Please find each line in the records below that contains the word "Click", and copy those lines.

··· Records supplied ···

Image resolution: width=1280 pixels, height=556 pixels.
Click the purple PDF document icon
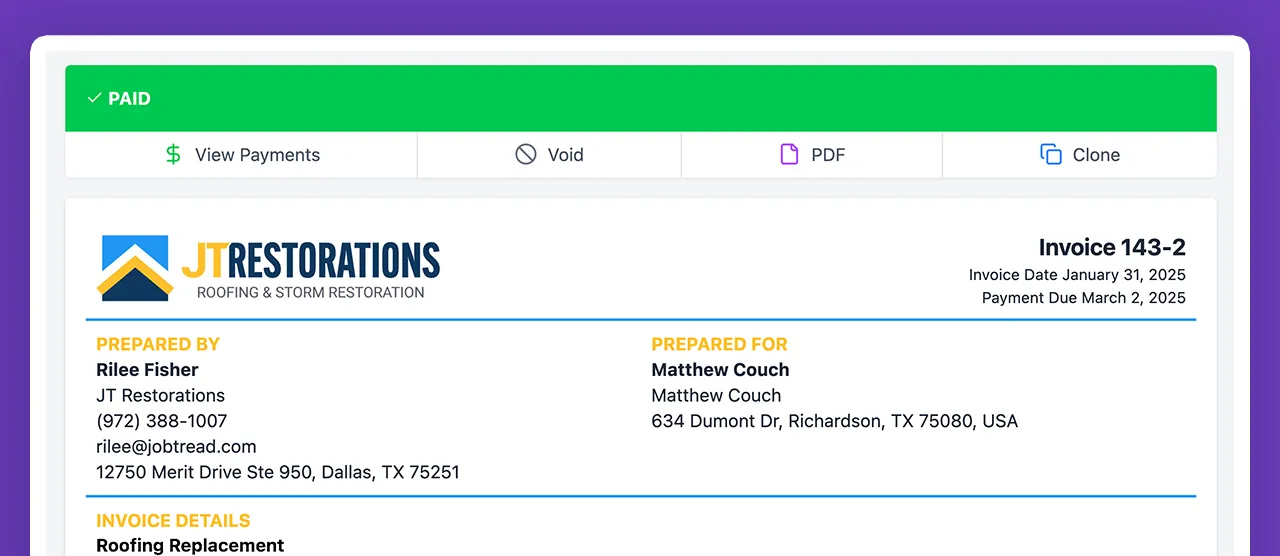(x=790, y=155)
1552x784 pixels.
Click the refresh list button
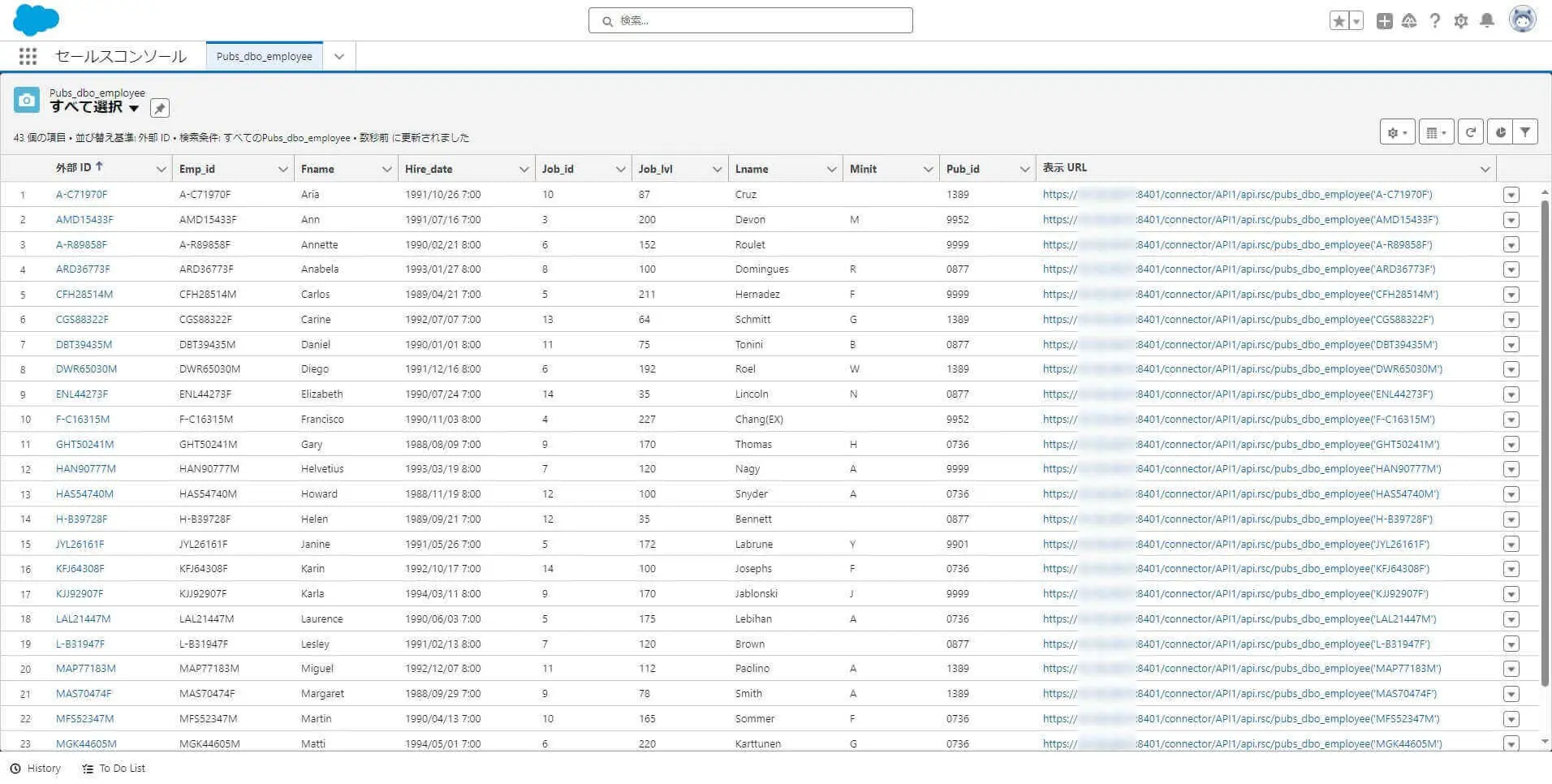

···

• **Written answer**
Click the purple PDF document icon
Click the refresh list button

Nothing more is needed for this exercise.